Esa, la famosa frase de Luis XIV de Francia, tan ridícula que suena hoy como realista era en su siglo XVII, sirve para ver destripado el absolutismo despreocupado de aquel que se sabe con el poder de controlar las vidas ajenas sin que nada, al final de cuentas, pueda impedírselo.
Después de esa oración, y hasta hoy -según dicen-, triunfaron las diferentes vertientes del contractualismo que venían cocinándose en Inglaterra (a la que tal vez mañana, 18 de septiembre, le terminen de cercenar su extemporáneo imperio) y en la misma Francia, guillotina en mano, cabeza rodante por el piso. Y así, la teoría del contrato social colonizó al resto del mundo, que no se ha cansado de reproducirla después de ser invadido de una u otra forma por los hijos de sus creadores.

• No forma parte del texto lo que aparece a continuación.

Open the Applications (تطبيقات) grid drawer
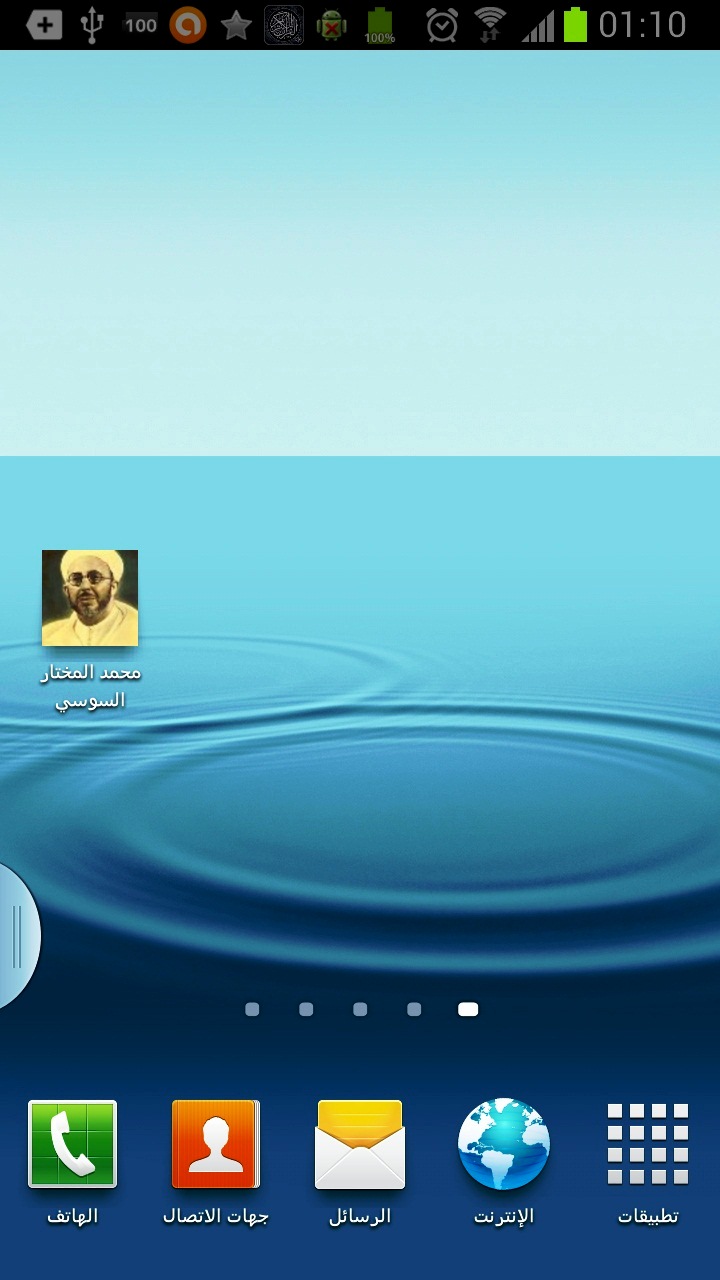Image resolution: width=720 pixels, height=1280 pixels. click(x=648, y=1145)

Tan fecunda es la cuestión de la sustitución de poderes omnímodos por aquellos aparentemente consensuados, y por ello, limitados, que, en la actualidad, según algunos definidores del derecho internacional, parece existir una nueva teoría contractualista universal, la de la "comunidad internacional", basada en la capacidad moral para contratar -y mandar- que solo tienen los países llamados por sí mismos "liberales". Ese es otro tema, y extenso, pero ayuda a entender cuán importante es el cuento de que un pacto nos una para poder convivir, en la sociedad de países, o en la junta de propietarios del edificio: una vez los promotores -por ser sus determinadores- de tal o cual tratado social logran dominar la redacción clausular del mismo, ése convenio se impondrá a los demás en nombre de una palabra mil veces prostituida, por lo fácil que es pronunciarla, la "legitimidad".

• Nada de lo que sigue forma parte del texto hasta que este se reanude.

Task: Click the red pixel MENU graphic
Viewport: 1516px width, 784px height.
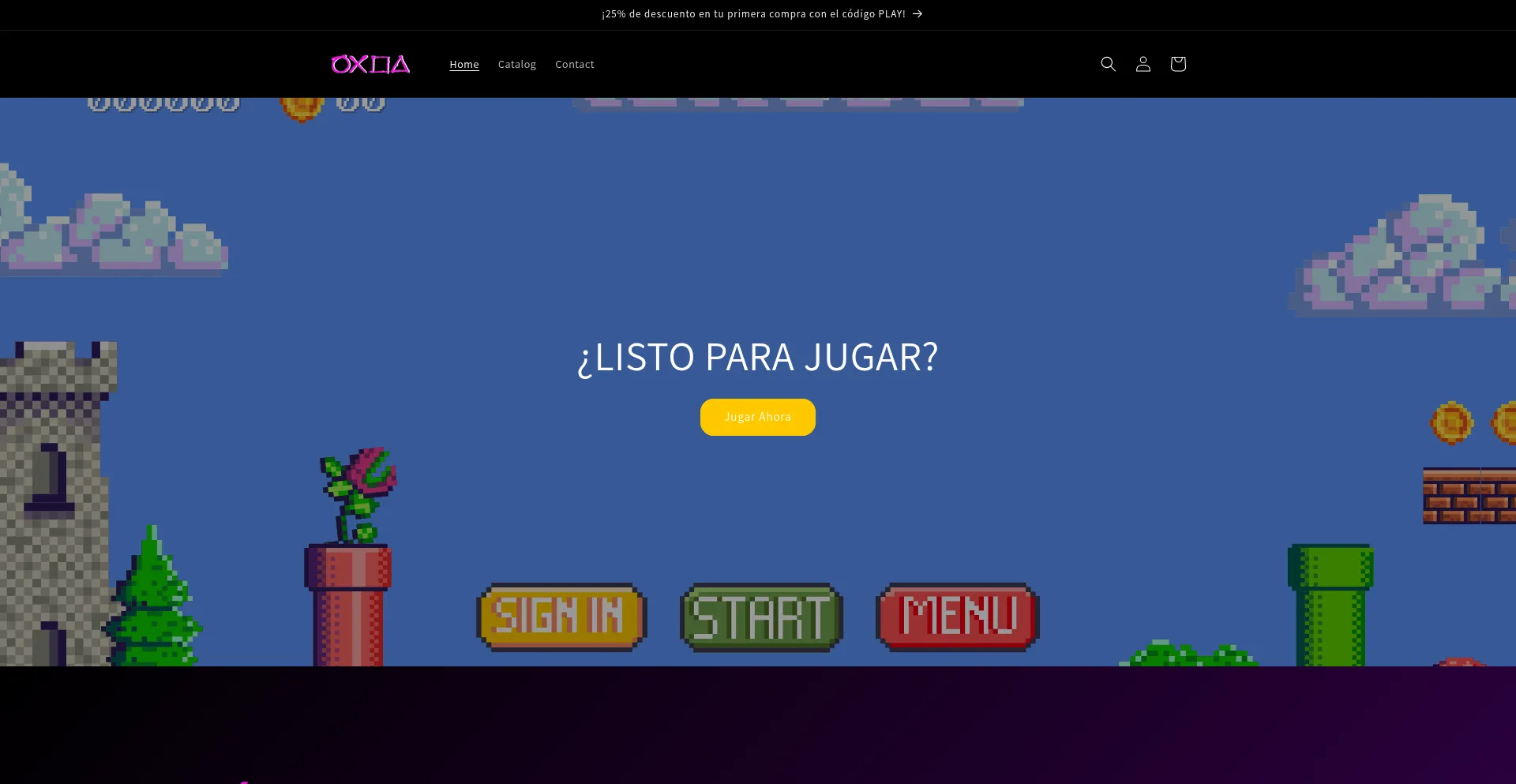Action: (958, 617)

A eso le apostamos en Colombia: ser la imagen empeorada de lo que fracasa en el "mundo libre". No podría ser de otra forma, desde luego. El caso es lo que pasa en estos días con los gremios de industriales, de comerciantes, de productores, de exportadores, frente a los funcionarios del gobierno, que más parecen sus mandaderos. (Por no citar, digamos, al señor Sarmiento Angulo, genuino rey de la economía colombiana, y con ella, de las almas colombianas). Me refiero a las declaraciones que entregan ministros y directores para corregir, humildes, alguna propuesta gobiernista de reforma hecha sobre cualquier tema, como lo del impuesto al patrimonio, o las horas extras, o como la elección del procurador; y ello, ex post facto, es decir, después del regaño público-privado de los verdaderos dueños del destino común: los de la plata, que son los que, en teoría inamovible, "mueven el aparato productivo", "generan empleo", pero que, en realidad, están siempre maleando la forma que el Estado debe tener para que "legítimamente" les sirva.

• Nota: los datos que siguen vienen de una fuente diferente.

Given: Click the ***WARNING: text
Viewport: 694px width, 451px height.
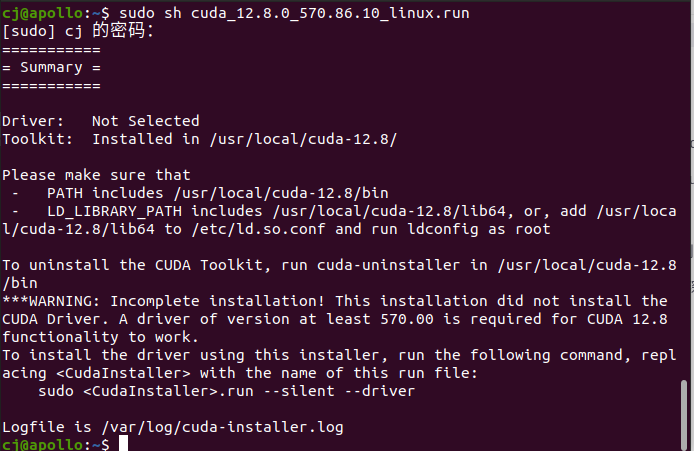Looking at the screenshot, I should (x=51, y=301).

Paradójicamente, en esos países que se auto-complacen diciendo que comparten "valores liberales" entre ellos, y que, por eso mismo, proclaman al mundo que tienen el deber moral de dirigirlo, y lo hacen a su antojo, los poseedores de la gran riqueza suelen estar tan fuera de la ley como la sociedad que regentan se lo permita -porque, aunque no tanto, lo están-, y ello suele ser algo bastante menos lesivo de lo que se ve aquí. Tal vez sea por eso que los que deciden por los demás en el planeta se sienten con el derecho de reproducir la estructura de abuso que, por contraste, aparece como superada en sus propios suelos; es posible que en esos Estados estén ya más interesados en los recursos naturales de otros Estados, estos, menos "liberales" y más ingenuos.
Y que todo vuelva a empezar. Mientras tanto, en Colombia, se seguirá viendo a algún representante gremial furioso, diciéndole al gobierno que elegimos lo que debe hacer, como espetándole: "¿Estado social?, ¿Estado social de derecho? No me hagas reír: L'État, c'est moi".